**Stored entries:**
....

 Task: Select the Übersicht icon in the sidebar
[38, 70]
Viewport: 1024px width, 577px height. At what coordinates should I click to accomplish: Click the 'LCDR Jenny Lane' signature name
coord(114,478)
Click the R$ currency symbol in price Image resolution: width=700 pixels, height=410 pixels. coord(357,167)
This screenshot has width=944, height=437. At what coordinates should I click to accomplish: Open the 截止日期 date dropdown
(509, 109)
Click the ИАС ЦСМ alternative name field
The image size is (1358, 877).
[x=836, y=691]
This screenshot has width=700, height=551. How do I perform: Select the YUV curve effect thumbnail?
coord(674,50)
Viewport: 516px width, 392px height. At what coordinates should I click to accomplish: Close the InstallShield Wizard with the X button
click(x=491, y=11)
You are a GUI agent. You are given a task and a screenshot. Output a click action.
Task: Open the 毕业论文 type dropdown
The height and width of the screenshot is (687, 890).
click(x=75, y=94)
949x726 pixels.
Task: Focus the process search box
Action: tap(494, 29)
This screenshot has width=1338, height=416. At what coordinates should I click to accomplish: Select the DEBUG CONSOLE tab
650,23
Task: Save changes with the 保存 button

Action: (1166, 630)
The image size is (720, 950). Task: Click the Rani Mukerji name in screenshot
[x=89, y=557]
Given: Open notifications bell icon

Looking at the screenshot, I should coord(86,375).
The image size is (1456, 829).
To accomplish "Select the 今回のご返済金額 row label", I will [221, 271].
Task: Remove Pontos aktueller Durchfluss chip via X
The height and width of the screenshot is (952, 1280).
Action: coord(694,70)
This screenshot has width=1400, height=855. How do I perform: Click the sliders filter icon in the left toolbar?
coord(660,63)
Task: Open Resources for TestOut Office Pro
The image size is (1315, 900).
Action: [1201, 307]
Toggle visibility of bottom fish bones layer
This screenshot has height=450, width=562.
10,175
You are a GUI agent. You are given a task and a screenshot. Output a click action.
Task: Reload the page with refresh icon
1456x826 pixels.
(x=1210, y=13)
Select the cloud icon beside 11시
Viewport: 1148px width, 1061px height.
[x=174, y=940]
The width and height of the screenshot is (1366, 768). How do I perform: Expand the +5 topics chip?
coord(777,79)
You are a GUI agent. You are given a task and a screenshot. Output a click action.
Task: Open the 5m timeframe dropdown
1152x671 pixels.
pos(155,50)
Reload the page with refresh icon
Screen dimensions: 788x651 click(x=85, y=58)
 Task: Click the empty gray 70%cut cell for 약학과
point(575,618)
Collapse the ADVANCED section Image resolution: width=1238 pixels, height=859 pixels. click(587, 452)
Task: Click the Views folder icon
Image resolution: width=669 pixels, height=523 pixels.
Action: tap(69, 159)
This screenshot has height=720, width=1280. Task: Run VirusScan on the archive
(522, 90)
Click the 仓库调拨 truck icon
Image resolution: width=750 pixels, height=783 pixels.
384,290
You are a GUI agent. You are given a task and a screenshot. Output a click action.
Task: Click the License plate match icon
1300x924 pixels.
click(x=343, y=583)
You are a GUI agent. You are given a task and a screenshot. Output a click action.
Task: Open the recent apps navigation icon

....

**What the exercise asks:** Only the lines from the one bearing "This screenshot has height=720, width=1280." through the end of the entries above belong in the answer, each one exactly as given.

**Solution to this task:**
This screenshot has height=720, width=1280. Task: Run VirusScan on the archive
(522, 90)
Click the 仓库调拨 truck icon
Image resolution: width=750 pixels, height=783 pixels.
384,290
You are a GUI agent. You are given a task and a screenshot. Output a click action.
Task: Click the License plate match icon
1300x924 pixels.
click(x=343, y=583)
You are a GUI agent. You are given a task and a screenshot. Output a click action.
Task: Open the recent apps navigation icon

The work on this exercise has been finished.